Pop quiz hotshot: You are a retired hitman. A Russian gangster steals your car and kills your dog. What do you do? If you are John Wick (Keanu Reeves), you seek and get revenge. That was the ultra-violent John Wick (2014). The pop quiz is of course from Jan De Bont’s directorial début, Speed (1994).

Twenty-five years on, the film has aged beautifully and still provides a visceral thrill. Reeves plays LAPD SWAT officer Jack Traven, who, with his partner Harry Temple (Jeff Daniels), thwarts an attempt to bomb an elevator. The wicked bomber gets after Jack by placing a bomb on a bus that once armed would blow if the bus stops or goes below 50 mph.

Hello, hello

The CGI work is minimal and the credits show miniaturists for the subway train and bus. In the 90s, cell phones were few and far between. Jack commandeers a musician’s (we assume he is one as his number plate reads Tuneman) Jaguar and a brick of a mobile phone. The musician, a person of colour, insisting the Jaguar is not stolen, was a nice comment on the sociological landscape of the time.

Most of the phoning is done on landlines and payphone booths. Sandra Bullock is a very sweet gum-chewing Annie Porter who is travelling on the bus as her licence has been confiscated for speeding. Dennis Hopper makes for a nicely demented bomber. Computers were big, blocky things with black screens and green writing.

Future colours

The black-and-green colour scheme resurfaced five years later in The Matrix (1999). The techno-noir addressed all our anxieties about the new millennium and went on to become a humongous hit. Reeves played a programmer Thomas Anderson/Neo, in a world run by machines, in search of the resistance. Directed by the Wachowski Brothers, The Matrix changed the way action movies were shot. Important contributions to popular culture included the red and blue pill, the spoon boy and the chain-smoking Oracle. The movie opens with a heart-stopping sequence featuring Trinity (Carrie-Anne Moss) and there is no let-up from the dire revelations.

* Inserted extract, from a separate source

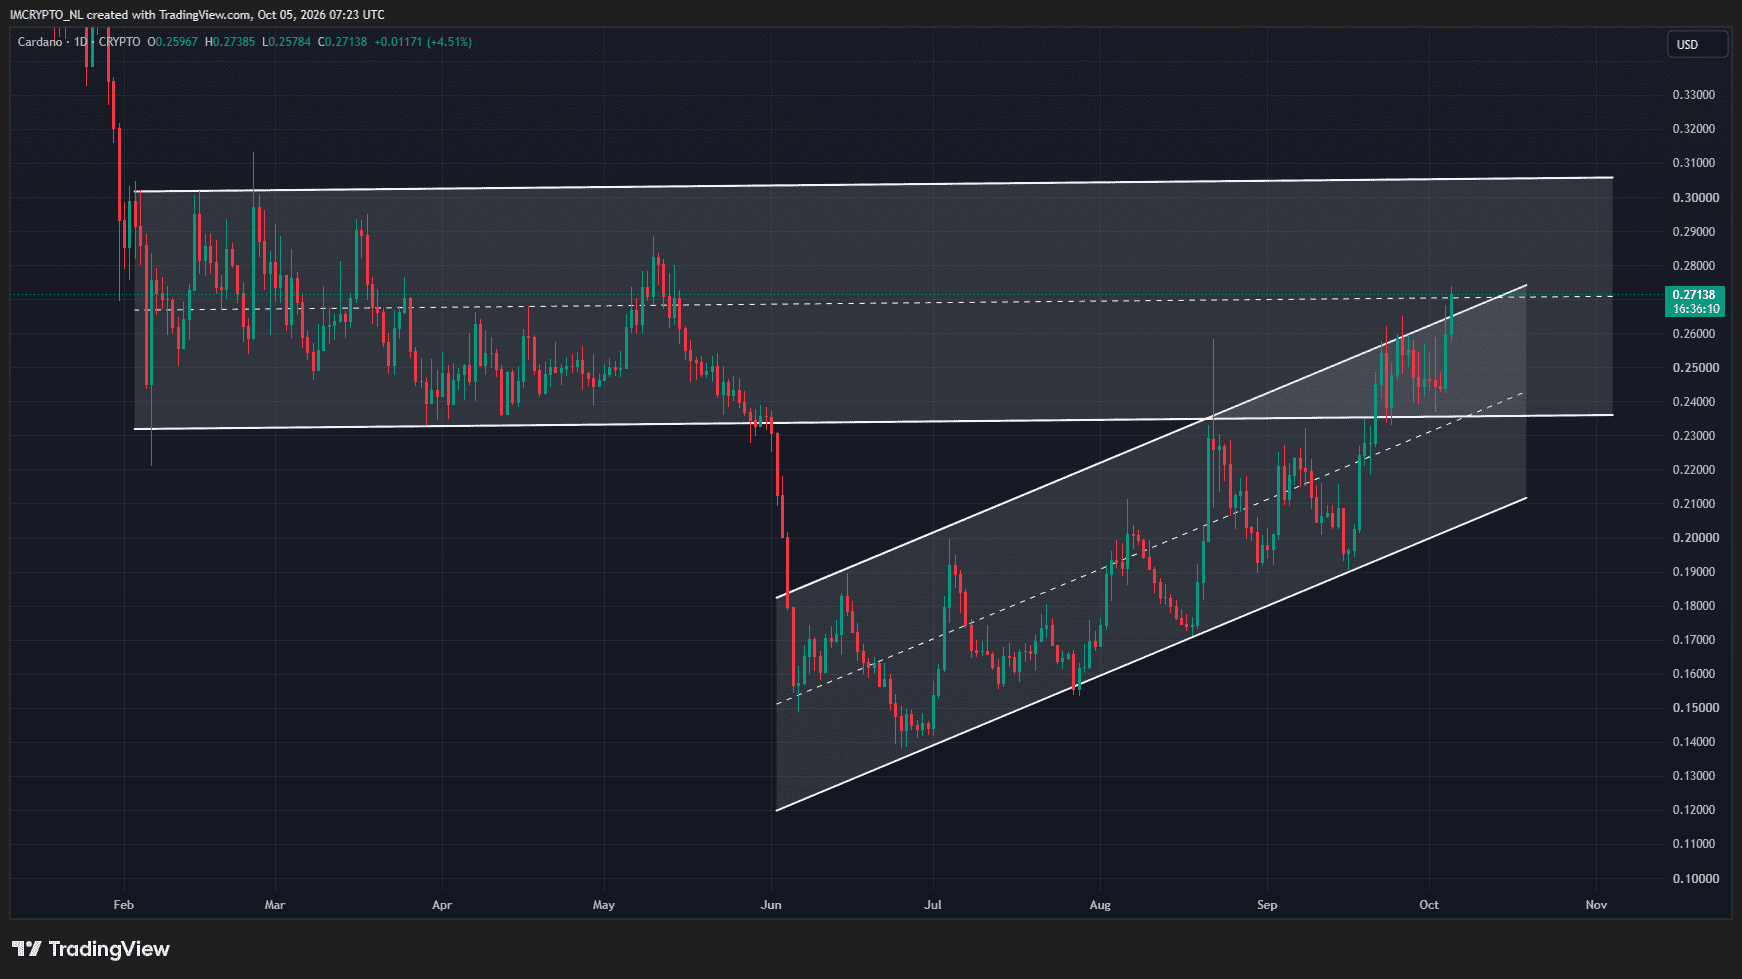Click the CRYPTO exchange label

tap(120, 42)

Ten years ago, before Kansas went bye-bye and Neo swallowed the red pill, he was a time-travelling teenage Metal slacker, Ted Logan, in Bill & Ted’s Excellent Adventure. Directed by Stephen Herek, the 1989 comedy spawned a sequel, Bill & Ted’s Bogus Journey two years later, an animated and live action television series, video games and comic books.

Riding the waves

In 1991, when Bogus Journey came out, Reeves also starred in Point Break. The iconic surfing movie was directed by Kathryn Bigelow. Point Break featured Reeves as an FBI agent going undercover with a band of surfers led by the charismatic Bodhi (Bodhisatva) played by Patrick Swayze, to crack a series of daring bank robberies. Point Break with its pop psychology, adrenalin-charged stunts and robbers sporting former US presidents’ face masks went down as smooth as karma cola.

Hell is other people

In Francis Lawrence’s Constantine (2005), Reeves played the eponymous chain-smoking demon hunter, uncovering ungodly plots, while also helping a police detective (Rachel Weisz) find out the truth behind her twin’s death. Based on characters from the DC Comics Hellblazer graphic novels, the movie has a fascinating soundtrack and production design. Never mind that the Constantine in the graphic novels looks like the musician Sting and is set in London.

Apart from shooting them up and being the nattily dressed messiah, Reeves has also appeared in dramas including Francis Ford Coppola’s Bram Stoker’s Dracula (1992), Gus Van Sant’s My Own Private Idaho (1991) and Nancy Meyers’ Something’s Gotta Give (2003).

With an impressive body of work revealing breadth and range, Reeves whose first name means cool breeze over the mountains, should be forgiven for the hideous mess that is Replicas running in a theatre near you; especially when there is the third chapter of John Wick coming out.